I want to tackle head-on the hypocrisy of the opposition. I'm very fond of the member for McPherson—I shouldn't say that; it might wreck our reputations—on a personal level. But this is a sad and desperate politicisation by the opposition of this appalling situation in Iran. Let's be clear: the Islamic Revolutionary Guard Corps is a malignant actor. They're a threat to the Iranian people and to peace in the region and, as you rightly pointed out, to the world, through their cyberactivities and elsewhere. But for 10 years the Liberals did nothing on Iran. They failed to do anything. I put to the House: which was the last government until now that did anything on Iran? Was it the Morrison government, the Turnbull government, the Abbott government? No, it was the Gillard government, in 2010. You do not have a monopoly on the morality of this situation; indeed, your record condemns you.
There was 10 years of nothing, no sanctions. It was those opposite who sat by, said nothing and did nothing, while Iran was voted on to the UN Commission on the Status of Women. Penny Wong was the foreign minister and has been at the forefront of moves to kick them off that commission. It was the Gillard government that imposed broad based sanctions. This is the opposition's special party trick; they don't have any policies, but they have this one party trick that they do: they call for actions that they failed to take for 10 years. But now they're engaged in this tawdry partisan exercise to incite the Iranian diaspora in Australia, hoping to scrounge a few votes in a few seats—we know where they are—by calling for something that they know perfectly well is not going to happen. It's a good trick. In one sense, I'm doing exactly what you want by making this speech. But to list the IRGC under the Australian Criminal Code as a terrorist organisation, as the Attorney-General's Department has said, is not going to happen, because terrorist listings under the Criminal Code apply to non-state actors, not state actors like the IRGC. The opposition well know this.

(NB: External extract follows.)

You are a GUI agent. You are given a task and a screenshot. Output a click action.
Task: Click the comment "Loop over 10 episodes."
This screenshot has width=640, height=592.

But I'll go a little further. This is my view. I've said it before. I've said it in the intelligence and security committee, which we both sit on, and I've said it externally. In your words, the listing of such would be a 'powerful signal'. They were your words. The listings here have almost no practical effect. They are symbolic. Politicians for decades have danced around and listed things as terrorist organisations in a way that has little to no practical effect in the real world. I'm sure al-Shabaab in Somalia are deeply terrified that they've been listed as a terrorist organisation! The things which hurt these people are the sanctions that matter, the things that Labor did when last in government and that Labor's doing now: financial sanctions, broad-based sanctions and targeted Magnitsky sanctions like those the government has consistently imposed. Sanctions were imposed last year on six individuals and two entities, including Iran's famed morality police; in February, sanctions were imposed on one entity and 16 people, including senior officials; and today 14 individuals and 14 entities have been made subject to financial sanctions, with the individuals also subject to travel bans. That's the stuff that actually makes a difference and matters, not stunts like this.
We've imposed targeted sanctions, with partners, on people and individuals selling Iranian drones to Russia to kill people in Ukraine. We've been muscling up to the Iranian regime generally, with diplomatic pressure—through written correspondence, calling in the ambassador and having our ambassador see the government in Iran—and along with the international community. We've co-sponsored the independent Human Rights Commission investigation into human rights violations and, as I said, moved to kick Iran off the Commission on the Status of Women.
All of a sudden, we see the Liberals' new-found interest in human rights in Iran, after 10 years of doing nothing and sitting quietly by. It is appalling. They were on the body that could have acted for the last 10 years, but they did nothing, and we're not going to be lectured to by them.